PREMIER EXPORTATEUR DE BATEAUX DE PLAISANCE

Toujours selon l’étude sur les retombées économiques du nautisme dans la région, les exportations ligériennes de navires de plaisance représentent près de 43 % de l’ensemble des exportations françaises, ce qui place la région au premier rang des régions exportatrices de l’Hexagone, devant la Nouvelle-Aquitaine et Provence-Alpes-Côte d’Azur.

Pour rester leaders, les entreprises ligériennes investissent de façon significative dans la recherche et le développement : 26 % d’entre elles consacrent ainsi plus de 10 % de leur chiffre d’affaires à la R&D, contre 3 % en moyenne pour l’ensemble des entreprises françaises.

 

87 000 NAVIRES DE PLAISANCE POUR 15 000 PLACES DE PORT

Selon une étude sur les retombées économiques du nautisme en Pays de la Loire réalisée en 2017-2018, la région compte 450 km de côtes en Loire-Atlantique et Vendée pour près de 87 000 navires de plaisance recensés. Les bateaux à moteur représentent 70 % de la flotte régionale, les voiliers 25 % (les bateaux de plus de dix mètres à peine 4 %).

Côté infrastructures, la région revendique 47 ports, dont 36 ports maritimes et 11 fluviaux.
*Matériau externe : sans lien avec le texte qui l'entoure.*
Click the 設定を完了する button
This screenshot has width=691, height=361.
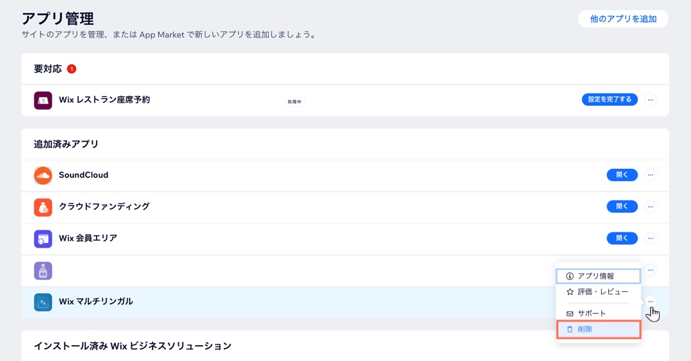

Les ports maritimes réalisent un chiffre d’affaires annuel de plus de 20 M€ pour près de 15 000 emplacements, dont 75 % se situent sur des pontons.

Les activités de tourisme et loisirs nautiques, maritimes et fluviales représentent plus de 400 prestataires nautiques pour 24 M€ de chiffre d’affaires par an.

Les industries, commerces et services (400 entreprises) revendiquent quant à eux 1,1 Md€ de chiffre d’affaires.

L’essentiel de l’activité régionale est concentrée dans les deux départements littoraux : 72 % des effectifs sont situés en Vendée, en grande partie chez Beneteau (4 000 salariés), le leader mondial des fabricants de voiliers basé à Saint-Gilles-Croix-de-Vie.

La construction représente 75 % du chiffre d’affaires de la filière. Toutefois, hors Beneteau, les activités de commerce et services sont majoritaires (37 % du CA), suivies des équipementiers (31 %), de la construction (27 %) et enfin la réparation maintenance (5 %).